Provincial recreation area in Kootenay Boundary Regional District, British Columbia

Kettle River Recreation Area is a 179 hectare provincial recreation area located inside a sharp S-bend of the Kettle River approximately 6 kilometres north of the community of Rock Creek, British Columbia. It is one of only two recreation areas in British Columbia, the other being Coquihalla Summit Recreation Area.

==Description==
The recreation area features a public beach, a section of the Great Trail of Canada, and a historic railway bridge that has since been converted for pedestrian use. Recreational facilities include a vehicle-accessible campsite complex, pit toilets, running water, picnic tables, and fire pits. Hiking and inner tubing are popular summertime activities at this park.

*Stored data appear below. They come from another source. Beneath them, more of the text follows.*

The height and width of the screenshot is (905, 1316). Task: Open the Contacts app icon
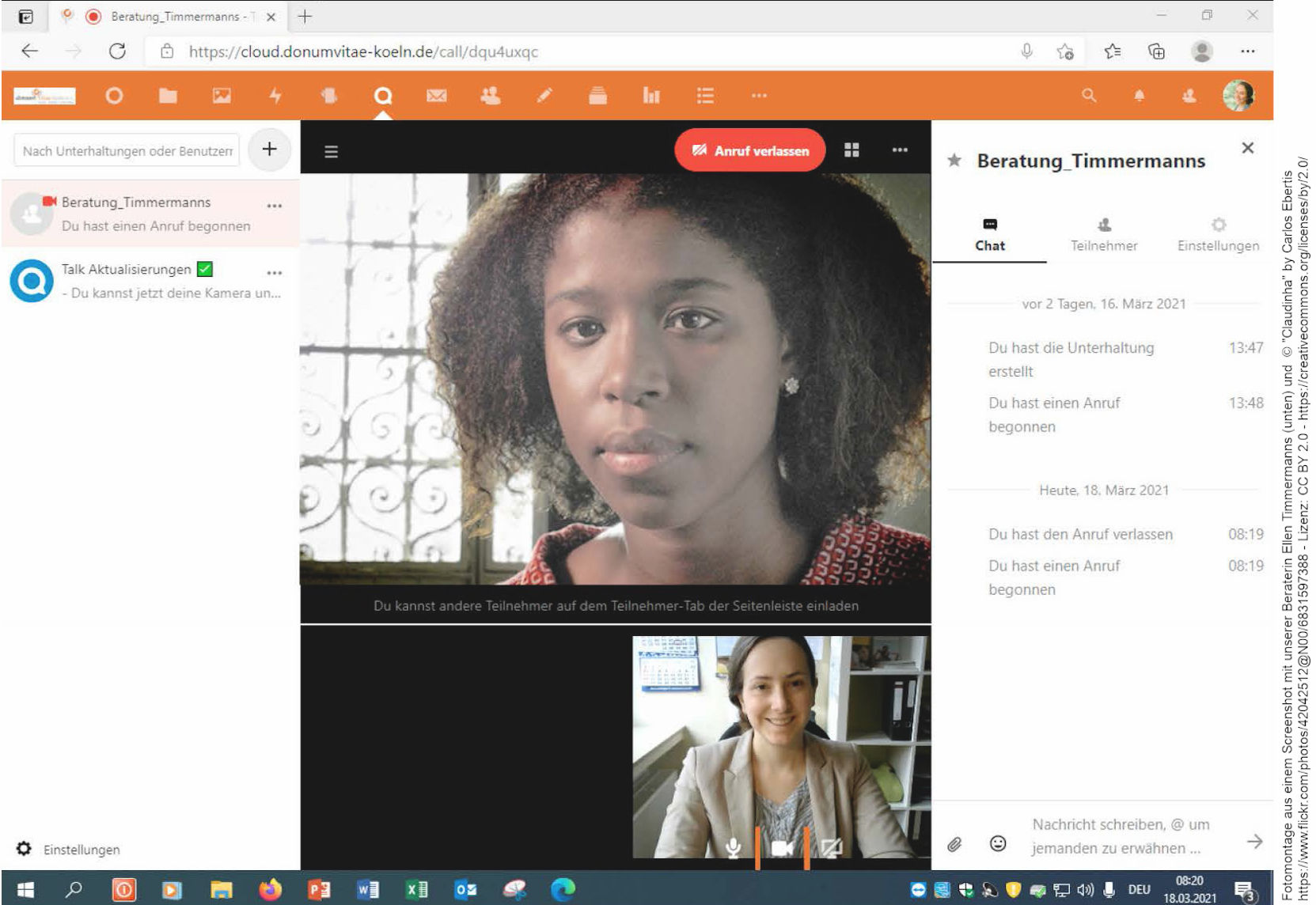[x=491, y=96]
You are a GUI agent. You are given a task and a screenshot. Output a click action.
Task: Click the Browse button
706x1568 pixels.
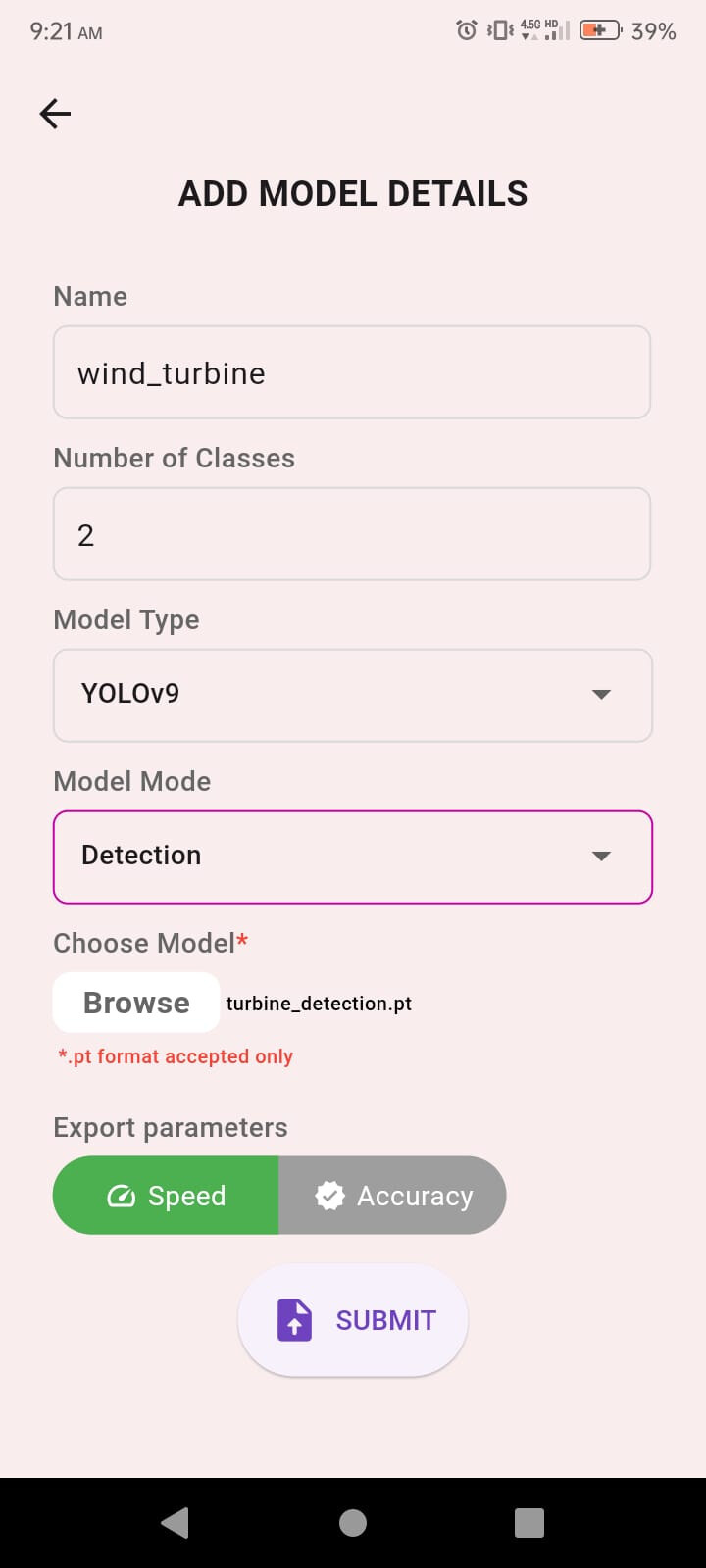(136, 1003)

The recreation area also protects a collection of old growth cottonwood and dry ponderosa pine-bunchgrass plant communities.

==History==
In 1887, gold and silver were discovered in the region, causing thousands of American miners to flood the region in search of it. In response, the governments of British Columbia and Canada sponsored the construction of the Kettle Valley Railway to better link the region to the rest of the province. Due to the challenging topography of the region, construction of the railway took nearly 20 years, by which time the gold and silver rush had largely subsided. The railway operated through the river valley from 1915 to 1973.

Between 1979 and 1980, the railway tracks between Midway and Penticton was removed. The abandoned right-of-way would later be reused as part of the Great Trail of Canada.